- _The problem_
Copy, without a single change, each line from the one that holds "Go to the Getting hired menu" to the bottom of the entries below, and drop any pictures.

(Beginning of Supplied records)

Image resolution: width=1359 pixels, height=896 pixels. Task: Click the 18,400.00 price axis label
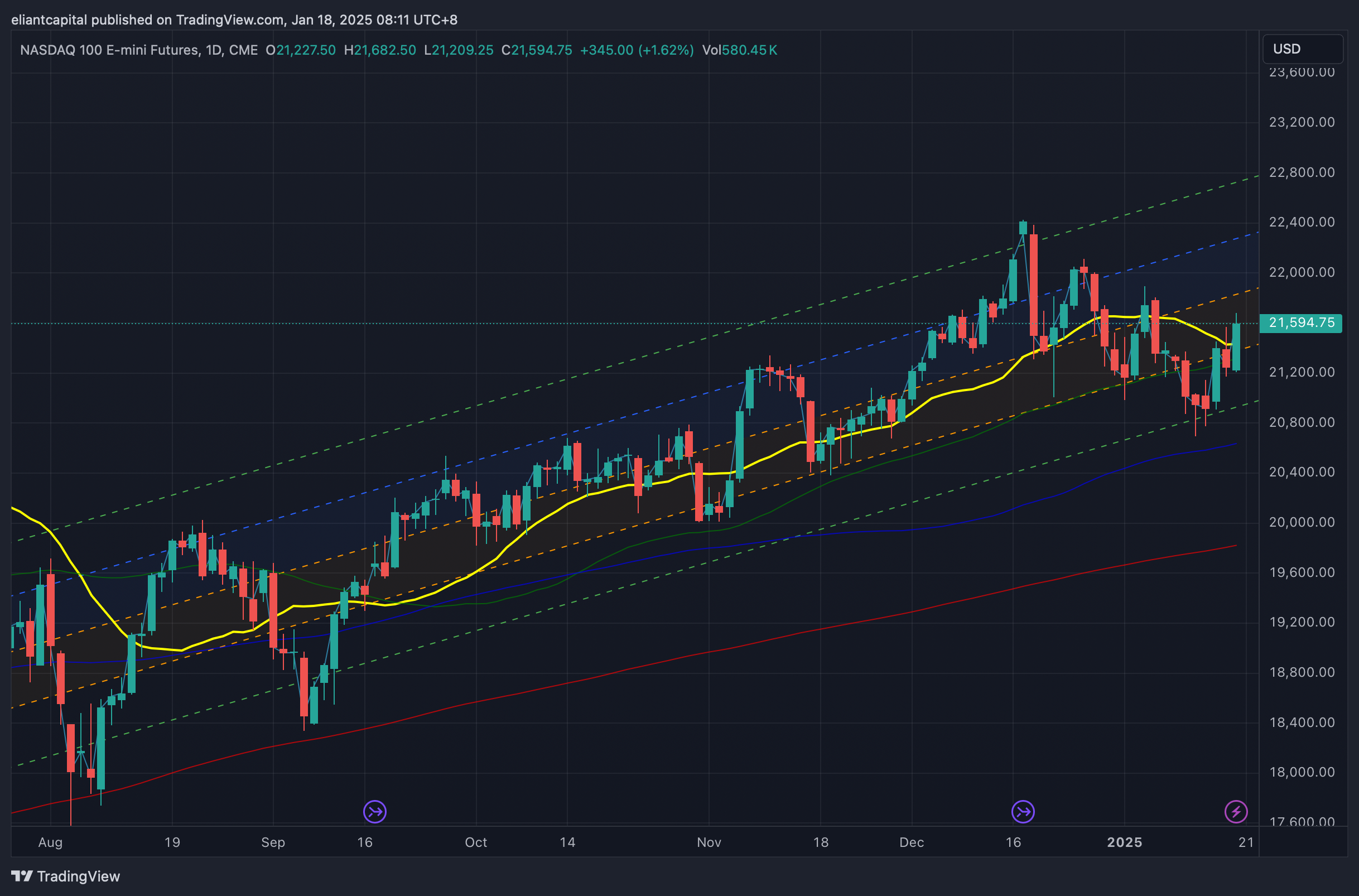[1302, 722]
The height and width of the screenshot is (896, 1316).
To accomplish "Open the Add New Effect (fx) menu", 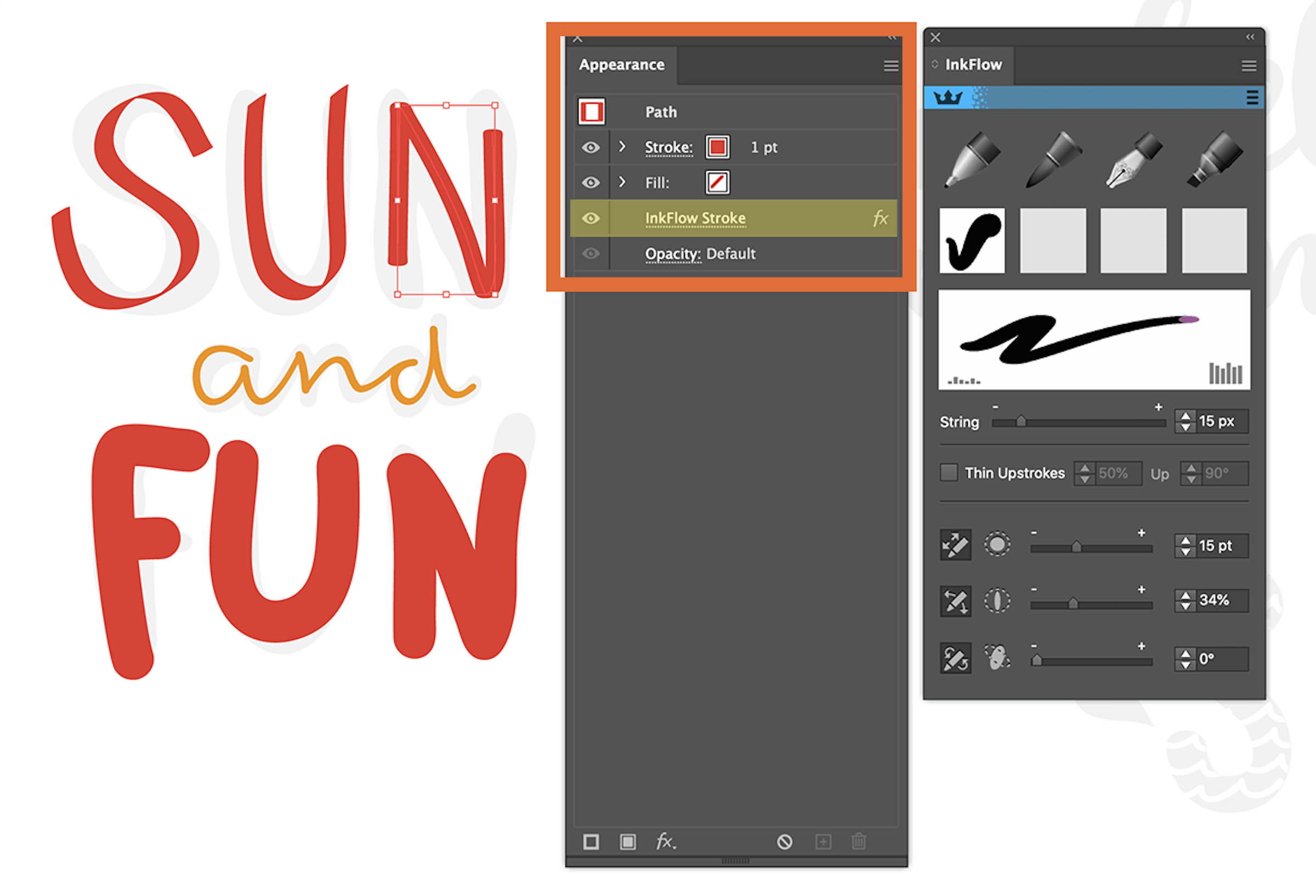I will point(666,842).
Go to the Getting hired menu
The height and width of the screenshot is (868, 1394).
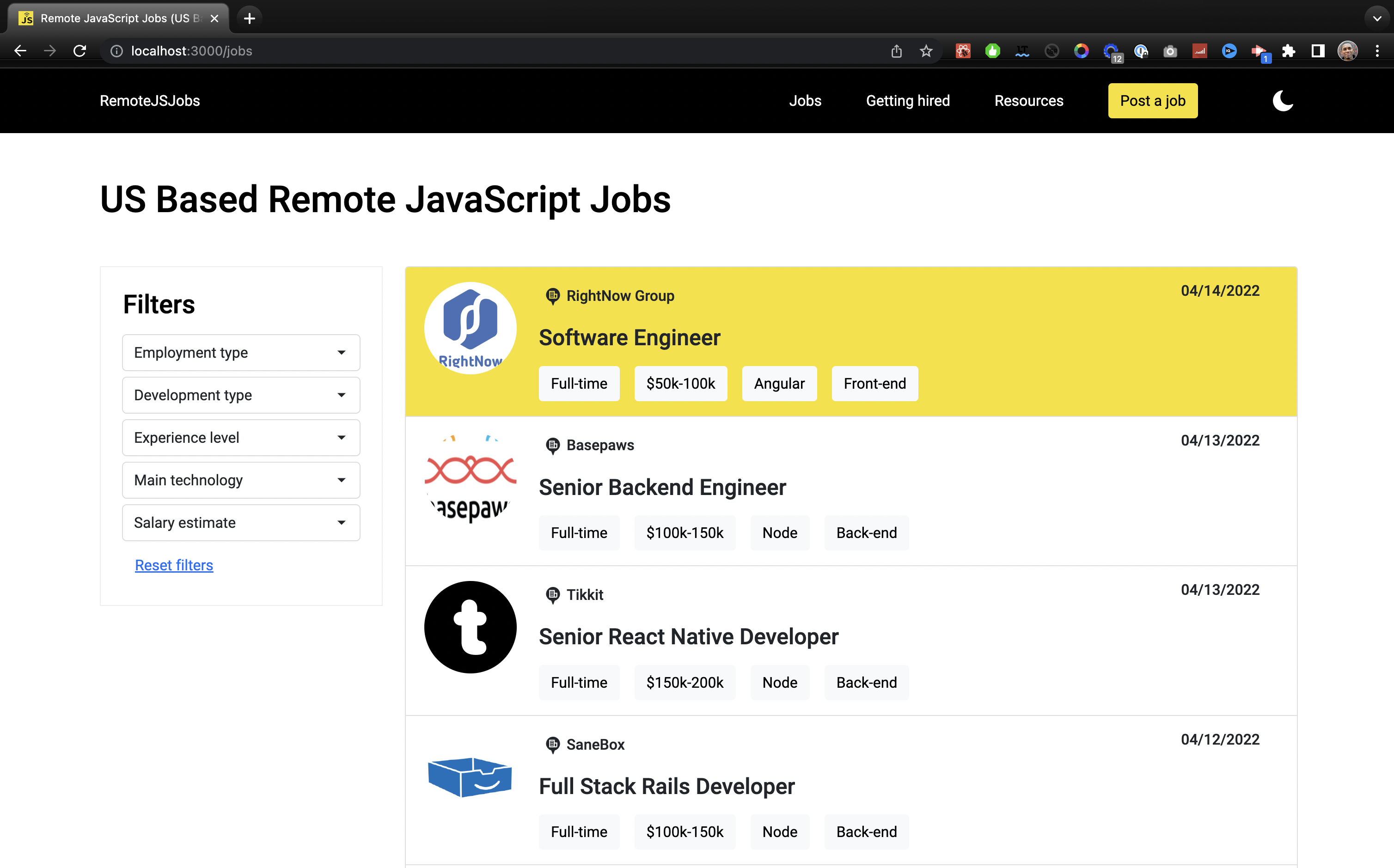coord(907,101)
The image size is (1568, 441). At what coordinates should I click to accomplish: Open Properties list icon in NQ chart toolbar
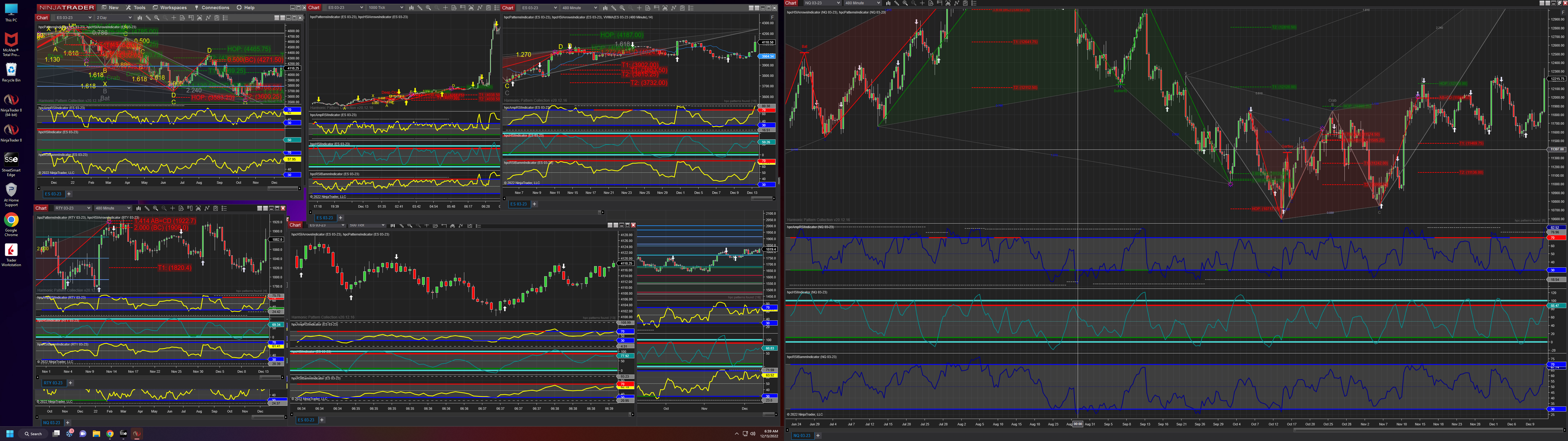[973, 3]
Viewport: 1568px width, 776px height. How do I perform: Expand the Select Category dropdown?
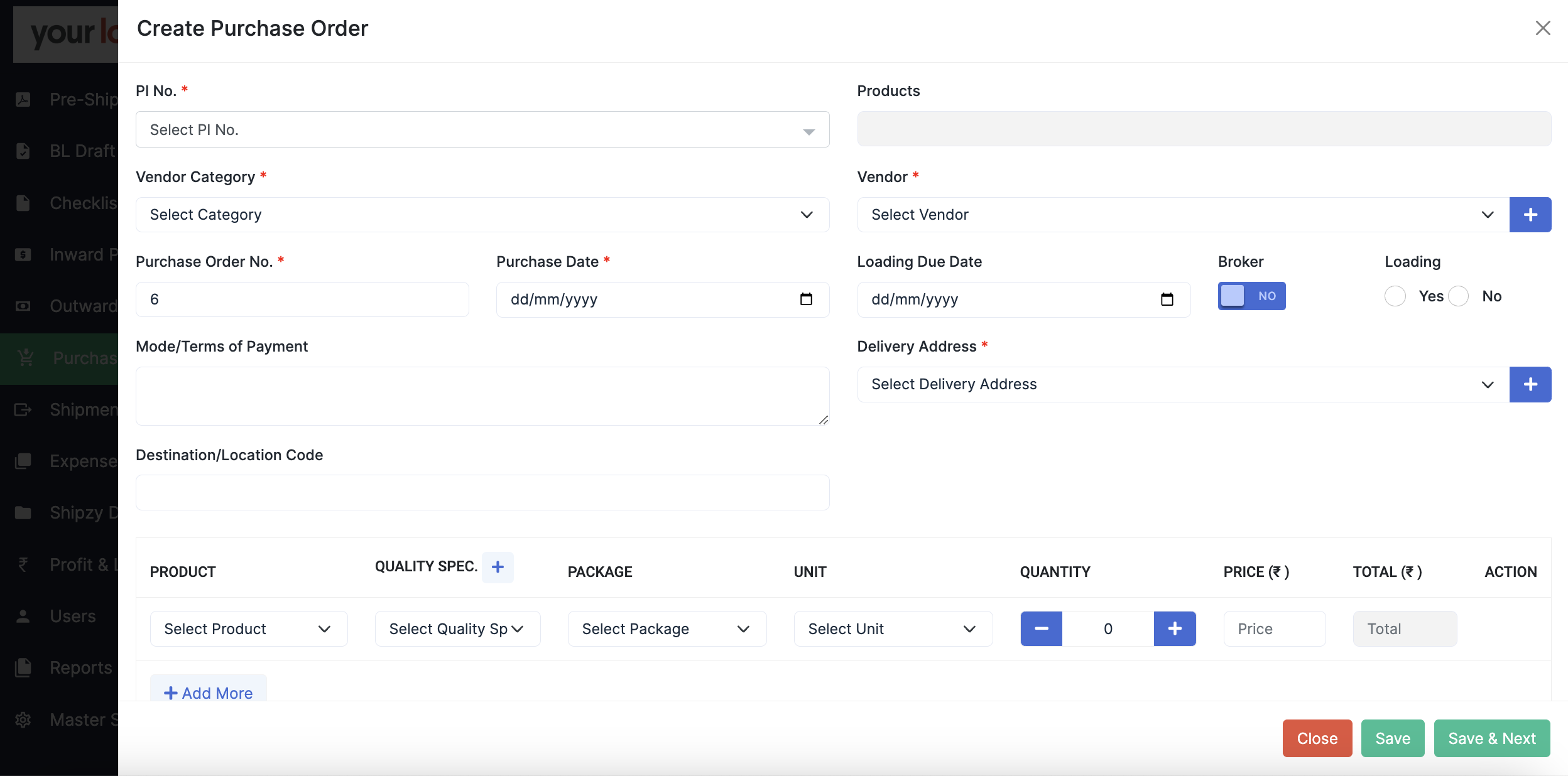coord(482,215)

(End of Supplied records)

- _Solved exercise_
Go to the Getting hired menu
The height and width of the screenshot is (868, 1394).
coord(907,101)
The image size is (1568, 441). At what coordinates should I click to accomplish: Open Properties list icon in NQ chart toolbar
[973, 3]
Viewport: 1568px width, 776px height. How do I perform: Expand the Select Category dropdown?
coord(482,215)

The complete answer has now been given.